# SELECTED TEXT:
◇ ◇ ◇ ◇ ◇

Every year the sudden proliferation of buttercups heralds the coming of summer, and every year I’m seized by some weird artist-hoarder’s compulsion to harvest them all, as if I could somehow capture this time, this feeling; this strange, rich light that pours down on the world like honey. Irish summers are so fleeting. I thought maybe I could use the flowers somehow – perhaps draw with the pollen like yellow chalk, or just make some kind of installation. 

This year I actually gave in to that vague, futile impulse and went and sat in a field for hours, patiently decapitating buttercups, and adding them to a little pile that never really seemed to get any bigger. I carried them inside in a cardboard box and they have just been quietly wilting under the stairs for over a month now. 

I don’t know what the moral of this story is.

◇ ◇ ◇ ◇ ◇

# AVAILABLE DATA:
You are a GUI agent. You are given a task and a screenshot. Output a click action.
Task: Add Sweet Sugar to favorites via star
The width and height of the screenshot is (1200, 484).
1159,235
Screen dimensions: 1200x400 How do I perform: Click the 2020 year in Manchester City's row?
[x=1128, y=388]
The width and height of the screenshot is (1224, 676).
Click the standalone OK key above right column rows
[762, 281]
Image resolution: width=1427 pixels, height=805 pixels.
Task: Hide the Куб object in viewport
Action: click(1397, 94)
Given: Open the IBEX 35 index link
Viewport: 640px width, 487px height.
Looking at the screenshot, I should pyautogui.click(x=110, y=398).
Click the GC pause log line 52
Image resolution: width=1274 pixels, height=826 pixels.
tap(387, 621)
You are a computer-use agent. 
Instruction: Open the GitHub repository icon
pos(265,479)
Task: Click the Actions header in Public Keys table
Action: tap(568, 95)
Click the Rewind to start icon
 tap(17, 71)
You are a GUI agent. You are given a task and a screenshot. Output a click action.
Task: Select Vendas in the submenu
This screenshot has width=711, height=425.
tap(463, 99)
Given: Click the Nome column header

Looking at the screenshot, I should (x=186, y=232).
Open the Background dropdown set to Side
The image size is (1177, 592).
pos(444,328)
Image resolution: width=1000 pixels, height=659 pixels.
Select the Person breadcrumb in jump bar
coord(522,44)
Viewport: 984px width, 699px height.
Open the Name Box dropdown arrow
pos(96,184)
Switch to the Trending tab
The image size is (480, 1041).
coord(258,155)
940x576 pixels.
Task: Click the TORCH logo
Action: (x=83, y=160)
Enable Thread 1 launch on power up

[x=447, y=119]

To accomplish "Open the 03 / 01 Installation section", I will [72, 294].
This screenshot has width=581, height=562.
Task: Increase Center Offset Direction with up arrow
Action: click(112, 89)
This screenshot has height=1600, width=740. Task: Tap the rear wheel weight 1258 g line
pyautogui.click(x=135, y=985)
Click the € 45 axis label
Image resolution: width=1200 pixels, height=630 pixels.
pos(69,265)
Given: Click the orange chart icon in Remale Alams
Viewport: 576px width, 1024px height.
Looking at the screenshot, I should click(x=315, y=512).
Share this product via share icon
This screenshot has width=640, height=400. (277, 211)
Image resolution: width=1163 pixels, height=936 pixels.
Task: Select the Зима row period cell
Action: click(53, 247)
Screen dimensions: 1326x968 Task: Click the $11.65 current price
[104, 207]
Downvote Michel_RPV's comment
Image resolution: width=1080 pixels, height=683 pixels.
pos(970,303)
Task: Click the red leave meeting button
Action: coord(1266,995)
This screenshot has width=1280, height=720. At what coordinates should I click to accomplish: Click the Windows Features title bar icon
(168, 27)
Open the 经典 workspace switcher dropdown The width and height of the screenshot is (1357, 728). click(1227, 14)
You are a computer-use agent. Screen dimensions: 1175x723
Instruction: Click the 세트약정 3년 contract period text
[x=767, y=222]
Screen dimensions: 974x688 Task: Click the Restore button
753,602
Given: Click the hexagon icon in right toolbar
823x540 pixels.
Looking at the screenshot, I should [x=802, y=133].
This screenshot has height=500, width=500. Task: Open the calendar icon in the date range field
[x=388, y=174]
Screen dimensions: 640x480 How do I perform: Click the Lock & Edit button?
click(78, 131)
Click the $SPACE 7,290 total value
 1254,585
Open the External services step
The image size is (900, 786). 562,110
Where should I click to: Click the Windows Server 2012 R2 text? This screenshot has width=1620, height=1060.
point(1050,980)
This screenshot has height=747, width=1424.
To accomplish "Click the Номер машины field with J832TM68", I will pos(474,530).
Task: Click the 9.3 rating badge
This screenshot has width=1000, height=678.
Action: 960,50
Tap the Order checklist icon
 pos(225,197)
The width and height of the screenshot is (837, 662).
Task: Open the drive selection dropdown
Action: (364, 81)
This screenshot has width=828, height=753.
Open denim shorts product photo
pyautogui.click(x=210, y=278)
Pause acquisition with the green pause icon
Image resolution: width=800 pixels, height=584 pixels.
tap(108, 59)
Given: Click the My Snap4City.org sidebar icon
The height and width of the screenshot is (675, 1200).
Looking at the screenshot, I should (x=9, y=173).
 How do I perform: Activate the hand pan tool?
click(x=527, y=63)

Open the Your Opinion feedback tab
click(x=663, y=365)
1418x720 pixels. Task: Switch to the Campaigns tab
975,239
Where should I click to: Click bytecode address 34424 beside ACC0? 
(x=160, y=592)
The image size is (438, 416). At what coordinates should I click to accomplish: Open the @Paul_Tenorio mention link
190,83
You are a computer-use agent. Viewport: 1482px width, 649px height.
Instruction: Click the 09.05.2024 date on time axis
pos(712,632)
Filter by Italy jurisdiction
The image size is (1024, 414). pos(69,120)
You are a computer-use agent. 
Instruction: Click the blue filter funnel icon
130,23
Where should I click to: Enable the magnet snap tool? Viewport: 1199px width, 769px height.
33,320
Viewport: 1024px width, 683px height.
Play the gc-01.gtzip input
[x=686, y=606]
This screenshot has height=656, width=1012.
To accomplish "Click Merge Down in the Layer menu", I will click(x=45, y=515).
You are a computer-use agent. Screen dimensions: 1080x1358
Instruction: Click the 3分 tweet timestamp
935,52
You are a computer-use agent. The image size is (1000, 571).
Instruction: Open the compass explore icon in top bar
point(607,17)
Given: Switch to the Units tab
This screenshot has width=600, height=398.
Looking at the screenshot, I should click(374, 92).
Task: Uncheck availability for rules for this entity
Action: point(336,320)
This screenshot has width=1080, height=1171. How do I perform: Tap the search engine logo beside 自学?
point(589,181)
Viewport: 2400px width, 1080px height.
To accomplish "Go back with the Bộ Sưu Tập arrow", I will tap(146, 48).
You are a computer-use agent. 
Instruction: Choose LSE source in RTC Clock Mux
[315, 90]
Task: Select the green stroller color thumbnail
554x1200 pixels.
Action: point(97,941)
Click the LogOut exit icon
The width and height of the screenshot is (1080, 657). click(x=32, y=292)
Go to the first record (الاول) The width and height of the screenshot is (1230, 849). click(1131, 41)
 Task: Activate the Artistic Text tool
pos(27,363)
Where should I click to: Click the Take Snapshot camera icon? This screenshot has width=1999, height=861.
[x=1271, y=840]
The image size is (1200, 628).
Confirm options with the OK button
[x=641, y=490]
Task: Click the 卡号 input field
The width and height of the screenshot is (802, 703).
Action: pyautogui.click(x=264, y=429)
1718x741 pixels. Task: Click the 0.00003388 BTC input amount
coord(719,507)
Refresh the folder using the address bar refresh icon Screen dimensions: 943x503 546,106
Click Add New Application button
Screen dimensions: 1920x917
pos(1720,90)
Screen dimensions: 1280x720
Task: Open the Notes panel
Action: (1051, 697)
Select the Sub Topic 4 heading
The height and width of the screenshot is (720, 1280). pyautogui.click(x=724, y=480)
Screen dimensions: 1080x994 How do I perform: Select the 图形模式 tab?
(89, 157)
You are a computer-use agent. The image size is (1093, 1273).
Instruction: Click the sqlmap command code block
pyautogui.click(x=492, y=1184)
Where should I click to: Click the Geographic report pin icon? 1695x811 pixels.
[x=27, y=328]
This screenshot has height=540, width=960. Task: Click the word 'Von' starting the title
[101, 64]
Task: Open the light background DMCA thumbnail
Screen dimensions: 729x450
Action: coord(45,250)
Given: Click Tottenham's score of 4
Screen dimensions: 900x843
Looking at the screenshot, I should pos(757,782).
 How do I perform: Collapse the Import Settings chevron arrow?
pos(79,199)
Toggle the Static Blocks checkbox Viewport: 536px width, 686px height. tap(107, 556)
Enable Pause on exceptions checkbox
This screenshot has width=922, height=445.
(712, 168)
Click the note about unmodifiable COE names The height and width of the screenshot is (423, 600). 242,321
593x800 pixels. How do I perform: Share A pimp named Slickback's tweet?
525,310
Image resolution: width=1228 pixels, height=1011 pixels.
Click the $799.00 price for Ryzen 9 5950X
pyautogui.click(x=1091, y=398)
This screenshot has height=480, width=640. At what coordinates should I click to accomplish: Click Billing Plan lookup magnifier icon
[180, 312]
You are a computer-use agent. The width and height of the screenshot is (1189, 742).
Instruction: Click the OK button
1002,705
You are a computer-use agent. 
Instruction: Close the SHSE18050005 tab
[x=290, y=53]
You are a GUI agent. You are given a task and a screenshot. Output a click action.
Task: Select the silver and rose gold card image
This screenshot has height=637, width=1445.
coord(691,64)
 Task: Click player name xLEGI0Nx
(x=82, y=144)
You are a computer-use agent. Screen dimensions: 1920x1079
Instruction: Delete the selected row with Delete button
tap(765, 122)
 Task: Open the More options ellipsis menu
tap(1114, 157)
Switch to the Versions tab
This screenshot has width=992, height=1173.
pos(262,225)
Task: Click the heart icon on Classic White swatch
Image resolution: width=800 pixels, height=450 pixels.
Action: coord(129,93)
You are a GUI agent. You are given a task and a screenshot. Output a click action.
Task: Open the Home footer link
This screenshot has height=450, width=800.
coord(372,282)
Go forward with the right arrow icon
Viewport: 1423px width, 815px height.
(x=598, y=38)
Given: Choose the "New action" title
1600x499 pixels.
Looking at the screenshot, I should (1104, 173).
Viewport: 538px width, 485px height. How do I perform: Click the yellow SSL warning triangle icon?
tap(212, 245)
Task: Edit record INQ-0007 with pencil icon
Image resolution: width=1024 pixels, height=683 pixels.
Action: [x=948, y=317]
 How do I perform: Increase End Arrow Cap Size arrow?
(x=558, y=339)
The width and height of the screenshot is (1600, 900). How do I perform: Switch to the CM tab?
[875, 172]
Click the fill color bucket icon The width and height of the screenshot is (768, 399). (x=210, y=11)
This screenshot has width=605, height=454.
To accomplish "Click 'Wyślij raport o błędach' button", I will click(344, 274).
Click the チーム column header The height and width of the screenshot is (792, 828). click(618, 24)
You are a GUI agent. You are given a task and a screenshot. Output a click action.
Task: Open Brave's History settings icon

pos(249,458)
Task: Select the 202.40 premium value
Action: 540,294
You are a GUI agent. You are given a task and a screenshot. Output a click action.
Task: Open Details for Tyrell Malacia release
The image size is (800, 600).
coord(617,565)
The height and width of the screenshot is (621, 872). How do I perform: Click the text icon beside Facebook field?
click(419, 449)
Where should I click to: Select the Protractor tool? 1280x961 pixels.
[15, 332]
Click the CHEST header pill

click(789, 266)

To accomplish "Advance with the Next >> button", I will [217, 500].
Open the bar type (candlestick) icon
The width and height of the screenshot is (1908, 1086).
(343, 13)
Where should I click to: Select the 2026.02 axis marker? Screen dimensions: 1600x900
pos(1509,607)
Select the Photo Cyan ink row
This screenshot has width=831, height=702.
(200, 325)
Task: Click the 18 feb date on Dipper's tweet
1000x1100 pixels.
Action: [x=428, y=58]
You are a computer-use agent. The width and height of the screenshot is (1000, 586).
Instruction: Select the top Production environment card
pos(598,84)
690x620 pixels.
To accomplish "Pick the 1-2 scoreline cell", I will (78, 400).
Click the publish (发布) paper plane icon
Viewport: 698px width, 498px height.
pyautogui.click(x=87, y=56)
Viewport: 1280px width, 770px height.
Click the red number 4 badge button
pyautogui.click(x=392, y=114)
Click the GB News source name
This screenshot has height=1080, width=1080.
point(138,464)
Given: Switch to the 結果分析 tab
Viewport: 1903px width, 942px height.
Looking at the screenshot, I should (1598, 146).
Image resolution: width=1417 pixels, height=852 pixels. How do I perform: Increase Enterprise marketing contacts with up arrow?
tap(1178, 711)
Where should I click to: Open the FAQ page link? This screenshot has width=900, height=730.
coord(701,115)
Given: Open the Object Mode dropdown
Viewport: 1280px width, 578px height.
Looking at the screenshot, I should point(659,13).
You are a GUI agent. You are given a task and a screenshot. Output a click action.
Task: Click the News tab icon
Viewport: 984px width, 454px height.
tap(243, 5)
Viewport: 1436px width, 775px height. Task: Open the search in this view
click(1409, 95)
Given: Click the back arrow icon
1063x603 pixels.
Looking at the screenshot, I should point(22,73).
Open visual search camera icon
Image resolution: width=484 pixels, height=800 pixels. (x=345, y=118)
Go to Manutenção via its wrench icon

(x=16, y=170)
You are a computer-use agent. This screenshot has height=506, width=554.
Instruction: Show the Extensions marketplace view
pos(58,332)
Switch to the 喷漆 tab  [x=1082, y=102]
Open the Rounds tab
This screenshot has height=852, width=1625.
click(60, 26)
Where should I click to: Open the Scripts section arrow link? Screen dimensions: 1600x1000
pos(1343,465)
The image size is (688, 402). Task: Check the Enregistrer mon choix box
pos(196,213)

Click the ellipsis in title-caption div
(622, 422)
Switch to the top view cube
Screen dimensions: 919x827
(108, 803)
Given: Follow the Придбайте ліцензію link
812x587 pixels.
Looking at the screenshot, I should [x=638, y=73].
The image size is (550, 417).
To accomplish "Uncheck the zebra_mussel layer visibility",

◇ ◇ ◇ ◇ ◇

# PROBLEMS TO WORK ON:
A – Answer these questions about the text on buttercups, one per line:
(i) What does the yearly spread of buttercups herald?
(ii) What did the writer carry the flowers inside in?
(iii) Where have the flowers been wilting, and for how long?
B – Continue the text about buttercups from its final sentence.

# REPLIES:
A –
(i) The coming of summer.
(ii) A cardboard box.
(iii) Under the stairs, for over a month.

B –
I thought getting that book done and scanned would be cathartic, and maybe I would stop seeing everything as being short-lived and absurdly fragile and in a perpetual state of Ending – but then I came home and found this little finch. It appears he flew into the window, knocked himself unconscious, bounced into the water barrel and drowned. Which is ridiculous. He was still warm from the sun when I fished him out. I decided to take photos and make drawings, which is my default response to a corpse, and why I should never work in a funeral home. 

Still workin’ on a comic/book/thing about death. In the meantime, here is a detail from a drawing I did based on a 15th Century woodcut from the Heidelberger Totentanz – a book of images of the danse macabre. The book is basically a series of illustrations of dancing skeletons gettin’ all up in people’s business in order to remind them of their own mortality.
It is beautiful and poignant and friggin’ hilarious.